3.2 De rechtbank heeft bij beschikking van 26 november 2012 de voorlopige machtiging verleend voor de duur van zes maanden. Zij heeft daartoe onder meer overwogen dat uit de aanvullende verklaring van de psychiater van 23 november 2012 blijkt dat de situatie van betrokkene ongewijzigd is ten opzichte van de situatie zoals omschreven in de geneeskundige verklaring van 5 oktober 2012.
3.3 Onderdeel 1 van het middel klaagt dat de rechtbank het beginsel van hoor en wederhoor heeft geschonden, onder meer doordat aan betrokkene geen gelegenheid is geboden zich over de aanvullende informatie van de psychiater uit te laten.

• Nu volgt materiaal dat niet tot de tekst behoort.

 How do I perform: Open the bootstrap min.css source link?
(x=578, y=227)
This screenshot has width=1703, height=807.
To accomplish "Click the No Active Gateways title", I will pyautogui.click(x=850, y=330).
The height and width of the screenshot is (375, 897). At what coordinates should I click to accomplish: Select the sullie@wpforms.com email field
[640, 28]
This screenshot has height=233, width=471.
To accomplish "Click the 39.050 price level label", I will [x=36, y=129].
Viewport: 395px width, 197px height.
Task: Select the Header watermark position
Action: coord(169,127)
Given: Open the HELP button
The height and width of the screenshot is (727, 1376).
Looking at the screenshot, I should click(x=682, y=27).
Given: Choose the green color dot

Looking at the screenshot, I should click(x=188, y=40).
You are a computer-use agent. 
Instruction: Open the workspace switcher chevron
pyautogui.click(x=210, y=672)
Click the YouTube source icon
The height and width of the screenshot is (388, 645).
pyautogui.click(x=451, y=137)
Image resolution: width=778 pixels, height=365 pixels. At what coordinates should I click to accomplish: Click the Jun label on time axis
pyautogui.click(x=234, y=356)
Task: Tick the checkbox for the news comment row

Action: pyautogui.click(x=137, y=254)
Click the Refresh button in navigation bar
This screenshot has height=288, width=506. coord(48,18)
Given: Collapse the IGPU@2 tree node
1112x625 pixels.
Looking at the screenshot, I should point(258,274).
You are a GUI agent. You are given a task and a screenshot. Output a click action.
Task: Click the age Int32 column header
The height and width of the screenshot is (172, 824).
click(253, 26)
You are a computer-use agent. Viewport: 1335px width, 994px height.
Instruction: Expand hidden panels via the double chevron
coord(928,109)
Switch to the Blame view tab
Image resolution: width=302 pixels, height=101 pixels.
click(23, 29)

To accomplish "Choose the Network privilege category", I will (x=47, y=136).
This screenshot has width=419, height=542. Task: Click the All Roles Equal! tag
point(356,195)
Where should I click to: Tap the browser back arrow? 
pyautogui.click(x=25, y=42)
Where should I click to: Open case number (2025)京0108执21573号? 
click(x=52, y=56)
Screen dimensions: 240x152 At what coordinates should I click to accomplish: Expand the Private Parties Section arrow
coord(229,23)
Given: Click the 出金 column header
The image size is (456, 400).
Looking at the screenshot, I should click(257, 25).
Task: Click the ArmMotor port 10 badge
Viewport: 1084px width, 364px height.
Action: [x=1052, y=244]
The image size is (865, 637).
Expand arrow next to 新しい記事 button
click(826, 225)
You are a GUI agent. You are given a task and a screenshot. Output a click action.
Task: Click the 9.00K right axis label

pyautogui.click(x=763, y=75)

3.4 Deze klacht slaagt. Nu uit de beschikking en de gedingstukken niet blijkt dat de rechtbank aan betrokkene en zijn advocaat gelegenheid heeft geboden zich over de aanvullende informatie van de psychiater uit te laten, is de beschikking van de rechtbank tot stand gekomen in strijd met het beginsel van hoor en wederhoor, zoals dat mede tot uitdrukking komt in art. 8 lid 9 Wet Bopz (vgl. HR 5 november 1999, LJN ZC3128, NJ 2000/64).
Dit brengt mee dat de bestreden beschikking niet in stand kan blijven. De overige klachten van het middel behoeven geen behandeling.
4. Beslissing
De Hoge Raad:
vernietigt de beschikking van de rechtbank ´s-Gravenhage van 26 november 2012;
verwijst het geding naar die rechtbank ter verdere behandeling en beslissing.
Deze beschikking is gegeven door de raadsheren C.A. Streefkerk, als voorzitter, C.E. Drion en G. de Groot, en in het openbaar uitgesproken door de raadsheer M.A. Loth op 5 april 2013.